__Task statement__. Put every line of the items below into a Markdown table with two columns, No. and Content, numbering the rows in order and omitting blank lines.

[Begin Task material]

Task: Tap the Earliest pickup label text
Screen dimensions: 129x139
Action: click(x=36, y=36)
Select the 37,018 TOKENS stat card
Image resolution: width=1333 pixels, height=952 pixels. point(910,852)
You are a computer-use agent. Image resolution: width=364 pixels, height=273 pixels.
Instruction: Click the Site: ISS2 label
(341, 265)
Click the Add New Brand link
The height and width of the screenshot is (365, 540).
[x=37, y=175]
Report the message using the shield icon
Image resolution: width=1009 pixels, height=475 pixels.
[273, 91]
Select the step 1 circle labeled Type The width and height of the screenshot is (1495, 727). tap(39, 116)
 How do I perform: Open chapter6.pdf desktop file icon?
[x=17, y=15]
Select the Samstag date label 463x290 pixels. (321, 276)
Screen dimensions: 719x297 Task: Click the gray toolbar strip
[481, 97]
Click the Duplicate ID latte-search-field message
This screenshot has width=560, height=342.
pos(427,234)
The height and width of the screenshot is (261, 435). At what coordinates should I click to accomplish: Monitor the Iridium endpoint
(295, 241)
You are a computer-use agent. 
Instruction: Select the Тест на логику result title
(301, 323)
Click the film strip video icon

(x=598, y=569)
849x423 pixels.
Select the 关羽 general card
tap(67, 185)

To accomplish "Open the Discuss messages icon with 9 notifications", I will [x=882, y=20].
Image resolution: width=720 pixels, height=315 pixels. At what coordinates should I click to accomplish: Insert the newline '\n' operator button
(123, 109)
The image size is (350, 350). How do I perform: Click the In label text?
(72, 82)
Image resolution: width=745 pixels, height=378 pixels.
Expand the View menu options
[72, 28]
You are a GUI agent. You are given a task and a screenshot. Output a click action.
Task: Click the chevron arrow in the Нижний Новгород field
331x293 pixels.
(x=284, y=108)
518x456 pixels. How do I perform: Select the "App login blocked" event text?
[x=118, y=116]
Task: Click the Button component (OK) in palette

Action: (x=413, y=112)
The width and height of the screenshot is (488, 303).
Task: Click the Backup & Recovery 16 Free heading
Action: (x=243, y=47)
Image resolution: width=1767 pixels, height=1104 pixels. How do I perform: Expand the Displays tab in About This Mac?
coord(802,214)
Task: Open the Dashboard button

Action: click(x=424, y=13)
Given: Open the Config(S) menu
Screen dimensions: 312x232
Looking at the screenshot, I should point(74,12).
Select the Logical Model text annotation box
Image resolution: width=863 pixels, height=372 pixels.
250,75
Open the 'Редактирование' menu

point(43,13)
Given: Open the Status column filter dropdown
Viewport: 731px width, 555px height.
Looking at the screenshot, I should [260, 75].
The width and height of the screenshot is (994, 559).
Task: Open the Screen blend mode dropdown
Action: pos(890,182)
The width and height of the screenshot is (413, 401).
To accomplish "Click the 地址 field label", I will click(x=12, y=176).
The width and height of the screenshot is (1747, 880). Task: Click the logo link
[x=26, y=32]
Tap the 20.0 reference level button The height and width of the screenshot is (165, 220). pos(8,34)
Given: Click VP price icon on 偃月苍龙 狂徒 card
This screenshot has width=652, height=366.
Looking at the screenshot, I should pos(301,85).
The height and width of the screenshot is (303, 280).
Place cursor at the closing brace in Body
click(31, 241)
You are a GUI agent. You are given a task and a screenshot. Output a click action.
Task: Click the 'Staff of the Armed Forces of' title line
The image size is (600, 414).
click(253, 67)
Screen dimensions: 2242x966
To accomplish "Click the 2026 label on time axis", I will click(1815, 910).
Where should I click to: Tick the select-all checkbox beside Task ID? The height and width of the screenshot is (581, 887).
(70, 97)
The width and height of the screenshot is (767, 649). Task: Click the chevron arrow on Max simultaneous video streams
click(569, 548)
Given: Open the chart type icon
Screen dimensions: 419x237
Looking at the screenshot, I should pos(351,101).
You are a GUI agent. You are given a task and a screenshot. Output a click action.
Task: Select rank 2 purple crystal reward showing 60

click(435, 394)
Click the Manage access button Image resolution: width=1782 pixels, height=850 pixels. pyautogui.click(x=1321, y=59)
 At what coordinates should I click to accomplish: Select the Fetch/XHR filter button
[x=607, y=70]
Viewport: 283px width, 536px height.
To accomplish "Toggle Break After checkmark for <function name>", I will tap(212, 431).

[End Task material]

__Worked solution__.
| No. | Content |
|---|---|
| 1 | Task: Tap the Earliest pickup label text |
| 2 | Screen dimensions: 129x139 |
| 3 | Action: click(x=36, y=36) |
| 4 | Select the 37,018 TOKENS stat card |
| 5 | Image resolution: width=1333 pixels, height=952 pixels. point(910,852) |
| 6 | You are a computer-use agent. Image resolution: width=364 pixels, height=273 pixels. |
| 7 | Instruction: Click the Site: ISS2 label |
| 8 | (341, 265) |
| 9 | Click the Add New Brand link |
| 10 | The height and width of the screenshot is (365, 540). |
| 11 | [x=37, y=175] |
| 12 | Report the message using the shield icon |
| 13 | Image resolution: width=1009 pixels, height=475 pixels. |
| 14 | [273, 91] |
| 15 | Select the step 1 circle labeled Type The width and height of the screenshot is (1495, 727). tap(39, 116) |
| 16 |  How do I perform: Open chapter6.pdf desktop file icon? |
| 17 | [x=17, y=15] |
| 18 | Select the Samstag date label 463x290 pixels. (321, 276) |
| 19 | Screen dimensions: 719x297 Task: Click the gray toolbar strip |
| 20 | [481, 97] |
| 21 | Click the Duplicate ID latte-search-field message |
| 22 | This screenshot has width=560, height=342. |
| 23 | pos(427,234) |
| 24 | The height and width of the screenshot is (261, 435). At what coordinates should I click to accomplish: Monitor the Iridium endpoint |
| 25 | (295, 241) |
| 26 | You are a computer-use agent.  |
| 27 | Instruction: Select the Тест на логику result title |
| 28 | (301, 323) |
| 29 | Click the film strip video icon |
| 30 | (x=598, y=569) |
| 31 | 849x423 pixels. |
| 32 | Select the 关羽 general card |
| 33 | tap(67, 185) |
| 34 | To accomplish "Open the Discuss messages icon with 9 notifications", I will [x=882, y=20]. |
| 35 | Image resolution: width=720 pixels, height=315 pixels. At what coordinates should I click to accomplish: Insert the newline '\n' operator button |
| 36 | (123, 109) |
| 37 | The image size is (350, 350). How do I perform: Click the In label text? |
| 38 | (72, 82) |
| 39 | Image resolution: width=745 pixels, height=378 pixels. |
| 40 | Expand the View menu options |
| 41 | [72, 28] |
| 42 | You are a GUI agent. You are given a task and a screenshot. Output a click action. |
| 43 | Task: Click the chevron arrow in the Нижний Новгород field |
| 44 | 331x293 pixels. |
| 45 | (x=284, y=108) |
| 46 | 518x456 pixels. How do I perform: Select the "App login blocked" event text? |
| 47 | [x=118, y=116] |
| 48 | Task: Click the Button component (OK) in palette |
| 49 | Action: (x=413, y=112) |
| 50 | The width and height of the screenshot is (488, 303). |
| 51 | Task: Click the Backup & Recovery 16 Free heading |
| 52 | Action: (x=243, y=47) |
| 53 | Image resolution: width=1767 pixels, height=1104 pixels. How do I perform: Expand the Displays tab in About This Mac? |
| 54 | coord(802,214) |
| 55 | Task: Open the Dashboard button |
| 56 | Action: click(x=424, y=13) |
| 57 | Given: Open the Config(S) menu |
| 58 | Screen dimensions: 312x232 |
| 59 | Looking at the screenshot, I should point(74,12). |
| 60 | Select the Logical Model text annotation box |
| 61 | Image resolution: width=863 pixels, height=372 pixels. |
| 62 | 250,75 |
| 63 | Open the 'Редактирование' menu |
| 64 | point(43,13) |
| 65 | Given: Open the Status column filter dropdown |
| 66 | Viewport: 731px width, 555px height. |
| 67 | Looking at the screenshot, I should [260, 75]. |
| 68 | The width and height of the screenshot is (994, 559). |
| 69 | Task: Open the Screen blend mode dropdown |
| 70 | Action: pos(890,182) |
| 71 | The width and height of the screenshot is (413, 401). |
| 72 | To accomplish "Click the 地址 field label", I will click(x=12, y=176). |
| 73 | The width and height of the screenshot is (1747, 880). Task: Click the logo link |
| 74 | [x=26, y=32] |
| 75 | Tap the 20.0 reference level button The height and width of the screenshot is (165, 220). pos(8,34) |
| 76 | Given: Click VP price icon on 偃月苍龙 狂徒 card |
| 77 | This screenshot has width=652, height=366. |
| 78 | Looking at the screenshot, I should pos(301,85). |
| 79 | The height and width of the screenshot is (303, 280). |
| 80 | Place cursor at the closing brace in Body |
| 81 | click(31, 241) |
| 82 | You are a GUI agent. You are given a task and a screenshot. Output a click action. |
| 83 | Task: Click the 'Staff of the Armed Forces of' title line |
| 84 | The image size is (600, 414). |
| 85 | click(253, 67) |
| 86 | Screen dimensions: 2242x966 |
| 87 | To accomplish "Click the 2026 label on time axis", I will click(1815, 910). |
| 88 | Where should I click to: Tick the select-all checkbox beside Task ID? The height and width of the screenshot is (581, 887). |
| 89 | (70, 97) |
| 90 | The width and height of the screenshot is (767, 649). Task: Click the chevron arrow on Max simultaneous video streams |
| 91 | click(569, 548) |
| 92 | Given: Open the chart type icon |
| 93 | Screen dimensions: 419x237 |
| 94 | Looking at the screenshot, I should pos(351,101). |
| 95 | You are a GUI agent. You are given a task and a screenshot. Output a click action. |
| 96 | Task: Select rank 2 purple crystal reward showing 60 |
| 97 | click(435, 394) |
| 98 | Click the Manage access button Image resolution: width=1782 pixels, height=850 pixels. pyautogui.click(x=1321, y=59) |
| 99 |  At what coordinates should I click to accomplish: Select the Fetch/XHR filter button |
| 100 | [x=607, y=70] |
| 101 | Viewport: 283px width, 536px height. |
| 102 | To accomplish "Toggle Break After checkmark for <function name>", I will tap(212, 431). |